* _Items listed in a dataset_:
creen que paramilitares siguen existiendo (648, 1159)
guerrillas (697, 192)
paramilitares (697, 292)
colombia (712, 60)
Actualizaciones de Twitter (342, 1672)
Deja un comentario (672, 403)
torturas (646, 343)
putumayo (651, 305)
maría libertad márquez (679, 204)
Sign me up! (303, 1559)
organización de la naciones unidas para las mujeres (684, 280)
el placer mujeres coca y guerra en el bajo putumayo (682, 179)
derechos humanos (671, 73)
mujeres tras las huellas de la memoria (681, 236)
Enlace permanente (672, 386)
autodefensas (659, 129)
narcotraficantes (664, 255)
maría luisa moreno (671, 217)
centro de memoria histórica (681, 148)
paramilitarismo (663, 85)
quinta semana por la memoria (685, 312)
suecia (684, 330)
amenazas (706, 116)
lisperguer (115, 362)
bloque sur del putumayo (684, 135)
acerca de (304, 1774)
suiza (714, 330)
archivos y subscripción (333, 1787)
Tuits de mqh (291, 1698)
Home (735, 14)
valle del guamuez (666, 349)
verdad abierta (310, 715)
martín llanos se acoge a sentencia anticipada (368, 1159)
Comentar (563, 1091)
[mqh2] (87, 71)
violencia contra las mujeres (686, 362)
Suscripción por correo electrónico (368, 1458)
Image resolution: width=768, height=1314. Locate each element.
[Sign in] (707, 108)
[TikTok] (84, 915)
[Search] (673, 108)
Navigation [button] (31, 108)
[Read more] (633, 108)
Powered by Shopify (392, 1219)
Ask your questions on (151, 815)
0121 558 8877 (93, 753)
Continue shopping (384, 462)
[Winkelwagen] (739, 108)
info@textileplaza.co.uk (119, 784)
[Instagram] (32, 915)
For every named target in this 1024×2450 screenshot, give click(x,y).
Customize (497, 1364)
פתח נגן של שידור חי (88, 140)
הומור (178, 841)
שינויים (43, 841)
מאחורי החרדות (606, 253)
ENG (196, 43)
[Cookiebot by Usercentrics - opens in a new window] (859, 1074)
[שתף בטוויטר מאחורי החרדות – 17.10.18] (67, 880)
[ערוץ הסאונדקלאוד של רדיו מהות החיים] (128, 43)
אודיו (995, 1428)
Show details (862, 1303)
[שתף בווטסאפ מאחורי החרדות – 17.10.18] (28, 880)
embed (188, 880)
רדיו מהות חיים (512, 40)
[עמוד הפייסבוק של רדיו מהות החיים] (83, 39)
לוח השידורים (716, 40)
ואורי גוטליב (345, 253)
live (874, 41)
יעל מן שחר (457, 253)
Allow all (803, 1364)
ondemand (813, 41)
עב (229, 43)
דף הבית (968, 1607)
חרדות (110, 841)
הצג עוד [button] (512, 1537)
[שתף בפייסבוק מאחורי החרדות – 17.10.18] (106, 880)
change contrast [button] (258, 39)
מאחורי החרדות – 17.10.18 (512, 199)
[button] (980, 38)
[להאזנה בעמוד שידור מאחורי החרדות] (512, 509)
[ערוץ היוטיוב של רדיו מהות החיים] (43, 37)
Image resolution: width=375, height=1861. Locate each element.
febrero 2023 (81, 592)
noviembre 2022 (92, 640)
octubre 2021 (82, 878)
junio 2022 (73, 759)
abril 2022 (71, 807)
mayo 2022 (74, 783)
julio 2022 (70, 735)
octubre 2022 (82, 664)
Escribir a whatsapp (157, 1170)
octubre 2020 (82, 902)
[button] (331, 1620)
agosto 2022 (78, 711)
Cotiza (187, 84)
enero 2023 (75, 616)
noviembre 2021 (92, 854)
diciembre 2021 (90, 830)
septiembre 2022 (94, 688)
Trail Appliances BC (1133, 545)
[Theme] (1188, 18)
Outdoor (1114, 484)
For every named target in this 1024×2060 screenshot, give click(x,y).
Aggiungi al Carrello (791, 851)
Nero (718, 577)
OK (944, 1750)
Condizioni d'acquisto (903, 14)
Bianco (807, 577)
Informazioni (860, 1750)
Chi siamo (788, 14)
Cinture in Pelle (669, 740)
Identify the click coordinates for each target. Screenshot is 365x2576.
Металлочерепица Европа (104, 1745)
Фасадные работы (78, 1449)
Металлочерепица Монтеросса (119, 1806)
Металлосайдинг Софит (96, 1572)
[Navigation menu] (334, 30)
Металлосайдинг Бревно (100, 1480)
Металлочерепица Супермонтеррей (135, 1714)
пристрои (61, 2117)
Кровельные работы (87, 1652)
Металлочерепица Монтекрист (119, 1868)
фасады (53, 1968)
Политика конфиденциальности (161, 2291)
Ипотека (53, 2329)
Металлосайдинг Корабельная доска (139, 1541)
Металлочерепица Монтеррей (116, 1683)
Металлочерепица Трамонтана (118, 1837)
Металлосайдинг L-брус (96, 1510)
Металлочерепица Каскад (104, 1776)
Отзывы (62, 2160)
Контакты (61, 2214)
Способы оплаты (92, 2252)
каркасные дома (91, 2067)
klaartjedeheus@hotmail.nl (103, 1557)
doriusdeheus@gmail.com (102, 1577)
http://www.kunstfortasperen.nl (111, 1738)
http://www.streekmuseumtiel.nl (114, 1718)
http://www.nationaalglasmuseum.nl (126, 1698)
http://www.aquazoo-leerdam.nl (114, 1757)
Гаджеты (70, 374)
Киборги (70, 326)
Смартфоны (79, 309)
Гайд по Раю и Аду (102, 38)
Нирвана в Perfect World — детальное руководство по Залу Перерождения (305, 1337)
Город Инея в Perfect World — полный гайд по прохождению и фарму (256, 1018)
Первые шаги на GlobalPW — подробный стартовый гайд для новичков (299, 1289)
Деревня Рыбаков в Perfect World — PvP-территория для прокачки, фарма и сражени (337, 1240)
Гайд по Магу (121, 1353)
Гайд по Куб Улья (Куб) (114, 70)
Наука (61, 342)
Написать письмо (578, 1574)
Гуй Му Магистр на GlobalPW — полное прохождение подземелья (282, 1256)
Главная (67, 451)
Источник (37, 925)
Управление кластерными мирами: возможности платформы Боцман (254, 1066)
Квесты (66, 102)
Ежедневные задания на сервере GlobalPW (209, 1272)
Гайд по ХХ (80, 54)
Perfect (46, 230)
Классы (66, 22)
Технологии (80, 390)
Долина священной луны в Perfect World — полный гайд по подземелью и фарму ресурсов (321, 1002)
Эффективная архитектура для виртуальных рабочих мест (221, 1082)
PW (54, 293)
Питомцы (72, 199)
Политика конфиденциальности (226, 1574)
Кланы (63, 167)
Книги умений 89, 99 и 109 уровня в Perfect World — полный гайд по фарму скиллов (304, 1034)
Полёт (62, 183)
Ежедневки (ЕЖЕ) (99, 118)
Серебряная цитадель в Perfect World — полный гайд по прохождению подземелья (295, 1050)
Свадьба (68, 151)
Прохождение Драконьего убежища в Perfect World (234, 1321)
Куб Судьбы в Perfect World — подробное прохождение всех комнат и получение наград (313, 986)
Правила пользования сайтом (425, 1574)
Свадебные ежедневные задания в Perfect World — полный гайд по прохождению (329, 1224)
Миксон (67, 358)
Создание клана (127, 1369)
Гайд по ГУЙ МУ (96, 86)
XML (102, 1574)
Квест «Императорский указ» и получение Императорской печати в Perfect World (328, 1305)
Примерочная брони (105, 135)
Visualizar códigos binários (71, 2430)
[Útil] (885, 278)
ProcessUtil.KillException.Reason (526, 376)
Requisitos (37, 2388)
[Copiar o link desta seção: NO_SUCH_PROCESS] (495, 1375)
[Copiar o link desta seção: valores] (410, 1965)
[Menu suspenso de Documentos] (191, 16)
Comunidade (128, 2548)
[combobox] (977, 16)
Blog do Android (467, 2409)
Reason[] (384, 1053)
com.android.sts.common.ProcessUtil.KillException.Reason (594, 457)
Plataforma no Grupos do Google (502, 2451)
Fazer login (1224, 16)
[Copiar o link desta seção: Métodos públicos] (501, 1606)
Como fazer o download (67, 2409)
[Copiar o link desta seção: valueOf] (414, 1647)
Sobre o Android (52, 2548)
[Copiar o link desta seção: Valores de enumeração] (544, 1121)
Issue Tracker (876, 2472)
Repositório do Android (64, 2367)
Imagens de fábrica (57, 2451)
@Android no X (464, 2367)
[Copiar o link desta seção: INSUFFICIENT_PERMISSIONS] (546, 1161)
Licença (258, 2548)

* _Required action_: Please reproduce the lines from the line with "agosto 2022 (78, 711)" to the line with "Informazioni (860, 1750)", both ends included, exactly as they appear above.

* _Task answer_:
agosto 2022 (78, 711)
Cotiza (187, 84)
enero 2023 (75, 616)
noviembre 2021 (92, 854)
diciembre 2021 (90, 830)
septiembre 2022 (94, 688)
Trail Appliances BC (1133, 545)
[Theme] (1188, 18)
Outdoor (1114, 484)
For every named target in this 1024×2060 screenshot, give click(x,y).
Aggiungi al Carrello (791, 851)
Nero (718, 577)
OK (944, 1750)
Condizioni d'acquisto (903, 14)
Bianco (807, 577)
Informazioni (860, 1750)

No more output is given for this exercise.